Epic Danish Gambit game!


When my dad died, he held me in his arms and told me a piece of advice I will never forget:
"Son, whatever you do, never play f3 in the Danish gambit."

Well, I thought it would help you remember it. The problem is, I came back to chess two days ago after not playing for a few months, at least four or five. So I can't really give more specific analysis without making a fool of myself, but I'll try to explain.
The idea with the danish gambit is to open the board completely with black undeveloped. Here is an example of danish gambit gone right:
White won because he got all of his pieces out on an open board and black traded off his only developed pieces.
The key is the open board. This is very strange if you are first learning but- in a lot of e4 d4 gambits, you actually need the e4 pawn gone, even if you get no material in return. The open e file is crucial. Defending it with f3 not only stops developing a piece, but also hurts your attacking chances. Honestly, even with a knight, two bishops, and a queen out, there is not much attacking white can do with the a7-g1 diagonal open to his king and no open e file to attack black down. Black just develops and crushes white.
This is also why you don't play e6. When you played e6 you attacked your opponent's knight- but look what happened. You moved one of your pieces for the second time, and your opponent go to move his queen off the back row. So you lost development advantage, which is the point of the danish.
After Nf6 there are a few lines for white, but I like to play Nf3. Ne2 is also possible. Now that I think about it, possible better since it defends the c3 square. Of course its all loosing, we are trying to trick black.
This is why I like Nf3, since my only chance of winning is for black to make a mistake, I want him to make a mistake and take that e pawn which is what I'm trying to get rid of.
The danish gambit is not good though. If you play against an engine or a anyone who knows it really, this is what you will face:
This is why, as a piece of trivia, you will never find a Danish Gambit game by paul morphy. People like to think of him as an attacker, but ultimately he was a good chess player and played lines that were winning. The danish gambit is not winning.
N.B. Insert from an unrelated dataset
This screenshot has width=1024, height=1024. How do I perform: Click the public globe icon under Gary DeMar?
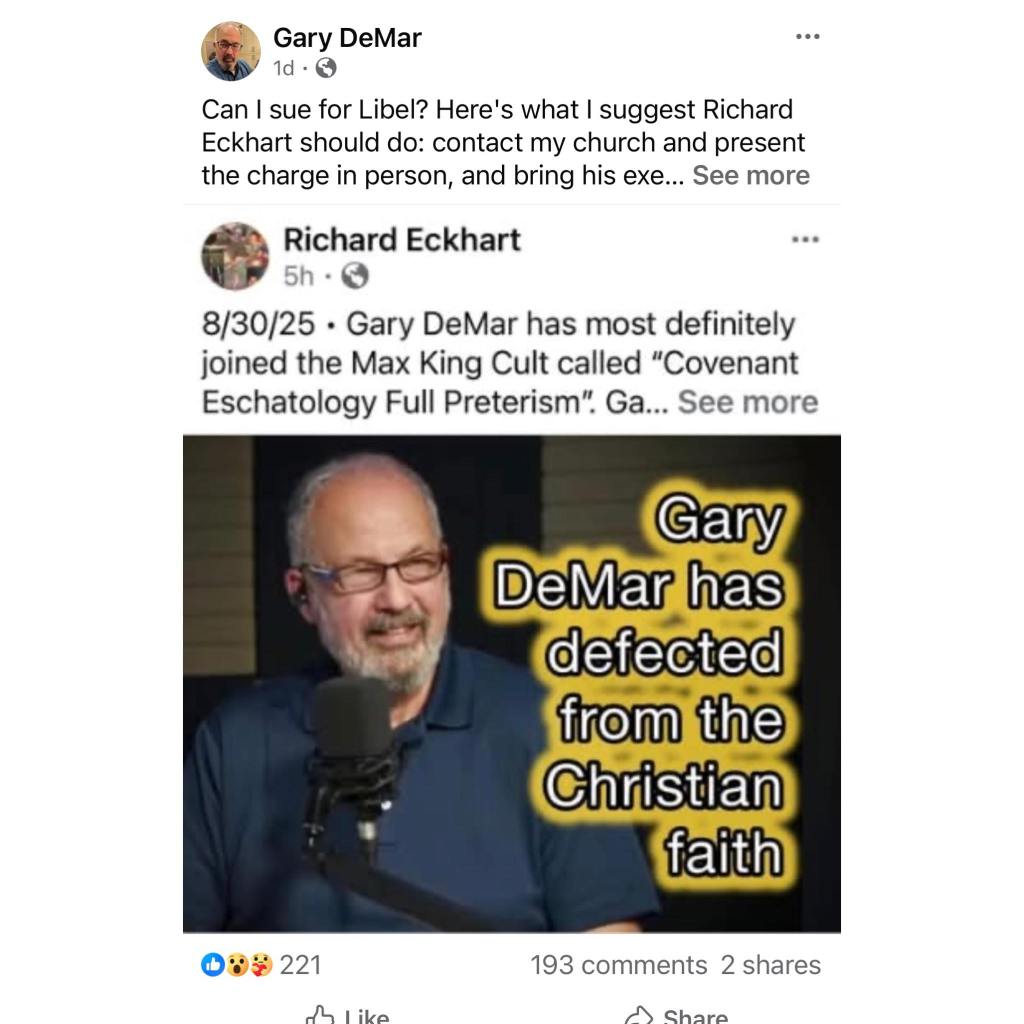(x=326, y=68)
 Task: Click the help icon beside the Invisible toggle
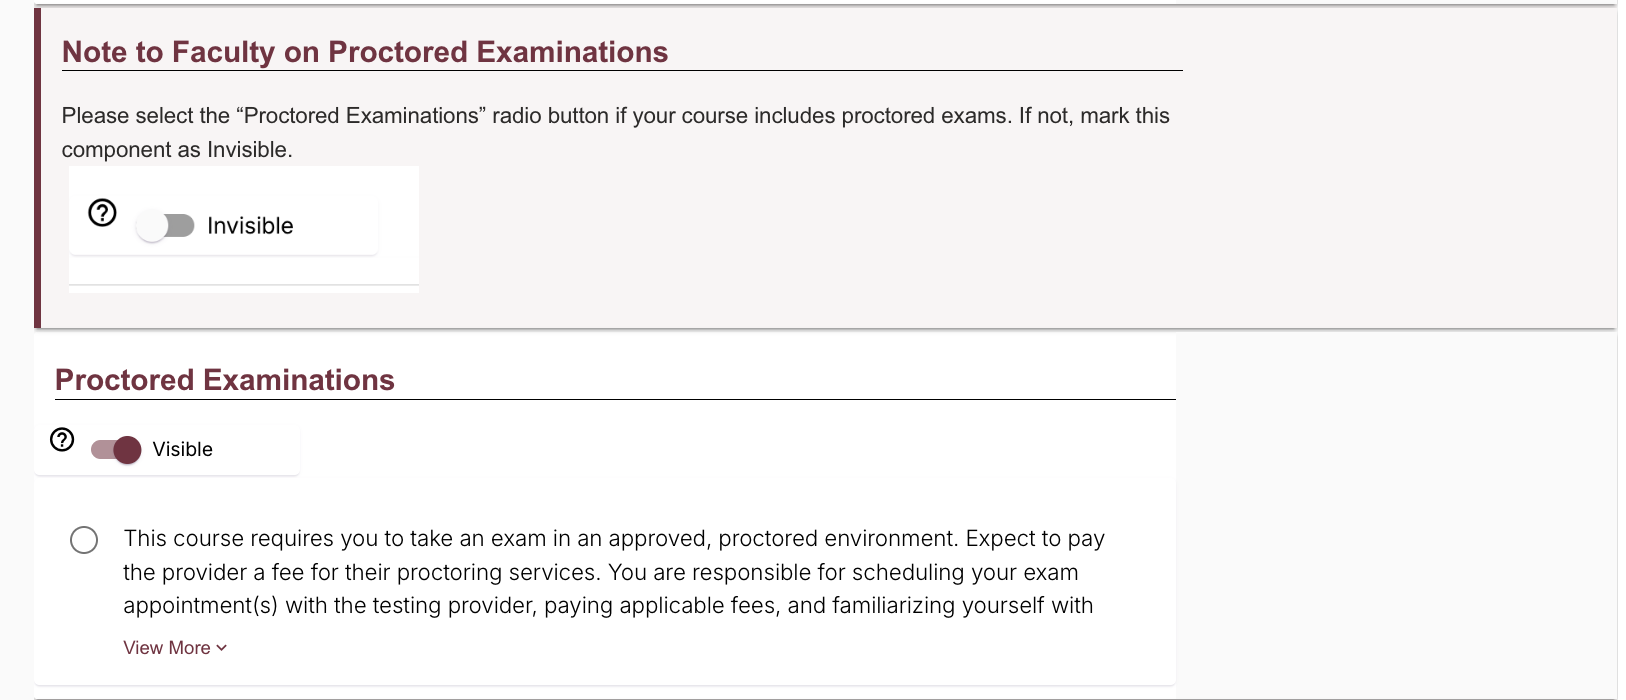(103, 213)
Thanks for taking the time to provide a deep insight on the opening. Very interesting examples everyone can benefit from.
Mine was an example of danish gambit gone wrong, that still eventually turned into a win, as the loss of pieces was compensated by the fact that opponent's pieces were still "trapped" in their corner. No surprise for me that it doesn't work with high elos, but I have to admit having won 80-85% of accepted danish gambit games at my level. I would say it gives trouble up to 1600.

Nice checkmate!


Holding the White pieces is a Serbian Grandmaster. Presuming a memory lapse I'm wrong, however with a likelihood close to nil.

If you enter the moves ending with Bc4 into a chess engine and have it play against itself, white will lose 100 our of 100 games. White is strategically lost after sacrificing 2 queenside pawns. White often loses another and the right to castle while black has no problems. I would say it's a blunder to transpose into a drawn endgame with black when your opponent has sacrificed two pawns and king safety.
Okay, but more importantly I didn't just make this up. Some masters do agree with you and say that the danish is bad becaus black gets easy equality. However the majority agree with me and say that white is strategically lost after playing the danish and is fighting for a draw.